The demand for advanced electronic products continues to dominate the semiconductor industry. The industry has created new opportunities backed by the growth of data and emerging end-market drivers that include artificial intelligence, augmented and virtual reality, the Internet of Things (IoT), and smart or autonomous vehicles.
The top line will be primarily driven by customer investments in semiconductor and display manufacturing equipment and services due to new technology transitions. However, the bottom line will be hurt by the company’s ongoing investments in product development initiatives, which remained consistent with its growth strategy.
The market experts believe that the implementation of artificial intelligence, IoT, and big data could be beneficial for the company at least for the next couple of years. Also, the company could experience strong semiconductors demand for memory, storage, and networking with increased demand for equipment and services.

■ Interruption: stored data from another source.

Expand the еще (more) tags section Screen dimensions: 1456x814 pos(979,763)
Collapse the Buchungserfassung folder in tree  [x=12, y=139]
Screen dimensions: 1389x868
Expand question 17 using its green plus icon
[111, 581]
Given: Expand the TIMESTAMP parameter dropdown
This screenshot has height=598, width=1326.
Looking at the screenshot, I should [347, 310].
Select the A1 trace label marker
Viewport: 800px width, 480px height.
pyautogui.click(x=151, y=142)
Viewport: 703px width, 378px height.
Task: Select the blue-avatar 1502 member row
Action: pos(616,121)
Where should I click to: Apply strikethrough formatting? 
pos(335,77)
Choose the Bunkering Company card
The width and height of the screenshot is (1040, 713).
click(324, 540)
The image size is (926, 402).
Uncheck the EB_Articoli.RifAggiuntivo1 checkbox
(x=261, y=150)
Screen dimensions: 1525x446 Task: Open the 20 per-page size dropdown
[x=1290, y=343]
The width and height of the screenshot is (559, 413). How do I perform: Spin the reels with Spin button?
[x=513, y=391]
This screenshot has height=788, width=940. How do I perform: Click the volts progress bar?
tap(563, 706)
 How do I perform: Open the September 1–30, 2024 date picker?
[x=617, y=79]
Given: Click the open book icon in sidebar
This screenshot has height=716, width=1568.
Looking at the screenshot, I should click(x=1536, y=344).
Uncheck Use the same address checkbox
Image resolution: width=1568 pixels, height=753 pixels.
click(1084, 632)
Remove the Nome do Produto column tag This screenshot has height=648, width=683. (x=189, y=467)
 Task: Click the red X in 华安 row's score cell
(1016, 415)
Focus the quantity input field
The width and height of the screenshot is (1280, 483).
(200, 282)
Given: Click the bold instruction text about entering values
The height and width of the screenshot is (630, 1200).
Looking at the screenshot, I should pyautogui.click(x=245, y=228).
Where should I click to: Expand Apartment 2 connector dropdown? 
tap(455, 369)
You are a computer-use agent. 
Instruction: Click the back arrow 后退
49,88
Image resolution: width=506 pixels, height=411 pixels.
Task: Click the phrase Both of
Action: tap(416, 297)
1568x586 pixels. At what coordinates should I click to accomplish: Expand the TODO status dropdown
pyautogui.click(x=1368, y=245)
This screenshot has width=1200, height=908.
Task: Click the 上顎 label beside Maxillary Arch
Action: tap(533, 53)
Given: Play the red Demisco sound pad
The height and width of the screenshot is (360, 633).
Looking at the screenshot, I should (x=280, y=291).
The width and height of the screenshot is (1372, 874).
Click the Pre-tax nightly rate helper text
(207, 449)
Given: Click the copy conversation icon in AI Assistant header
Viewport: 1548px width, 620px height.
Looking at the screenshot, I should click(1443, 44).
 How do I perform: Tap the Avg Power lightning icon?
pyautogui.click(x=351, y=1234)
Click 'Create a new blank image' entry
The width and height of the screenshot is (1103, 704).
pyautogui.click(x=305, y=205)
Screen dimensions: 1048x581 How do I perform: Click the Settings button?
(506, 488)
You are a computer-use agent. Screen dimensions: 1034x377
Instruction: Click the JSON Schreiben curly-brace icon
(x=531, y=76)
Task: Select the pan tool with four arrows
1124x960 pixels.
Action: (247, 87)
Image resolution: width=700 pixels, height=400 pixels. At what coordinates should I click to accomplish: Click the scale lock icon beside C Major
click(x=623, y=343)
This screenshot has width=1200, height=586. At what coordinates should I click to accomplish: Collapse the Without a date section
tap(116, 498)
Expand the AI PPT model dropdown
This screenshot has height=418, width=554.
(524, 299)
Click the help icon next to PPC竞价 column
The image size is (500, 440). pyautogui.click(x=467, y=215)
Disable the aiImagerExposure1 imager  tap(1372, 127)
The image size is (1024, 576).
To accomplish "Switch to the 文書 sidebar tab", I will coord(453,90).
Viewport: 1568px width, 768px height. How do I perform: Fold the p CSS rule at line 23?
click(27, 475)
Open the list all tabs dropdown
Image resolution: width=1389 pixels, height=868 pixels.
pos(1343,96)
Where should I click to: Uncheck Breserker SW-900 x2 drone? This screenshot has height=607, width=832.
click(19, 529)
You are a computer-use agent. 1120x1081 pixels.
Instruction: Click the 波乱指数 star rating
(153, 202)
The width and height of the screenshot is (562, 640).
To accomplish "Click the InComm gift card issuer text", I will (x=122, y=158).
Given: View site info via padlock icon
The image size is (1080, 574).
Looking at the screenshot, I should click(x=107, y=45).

Analysts expect the company’s earnings to jump by 13.60% to $0.92 per share and revenue will increase by 10% to $4.11 billion for the first quarter. The company has surprised investors by beating analysts’ expectations in all of the past four quarters. The majority of the analysts recommended a “buy” rating with an average price target of $69.26.
For the fourth quarter, Applied Materials posted an 8% decline in earnings due to higher costs and expenses. The company experienced flat revenue backed by a healthy uptick in demand for semiconductor equipment. For the first quarter, the company expects net sales to be about $4.10 billion, plus or minus $150 million, and adjusted earnings in the range of $0.87-0.95 per share.
The shares ended Friday’s regular session down 2.34% at $61.71. The stock, which has risen over 12% in the past three months and over 58% in the past year, exceeded the S&P500 52-week change of 23.64%. The stock remained above the 50-day and 200-day moving average of $61.56 and $54.61, respectively.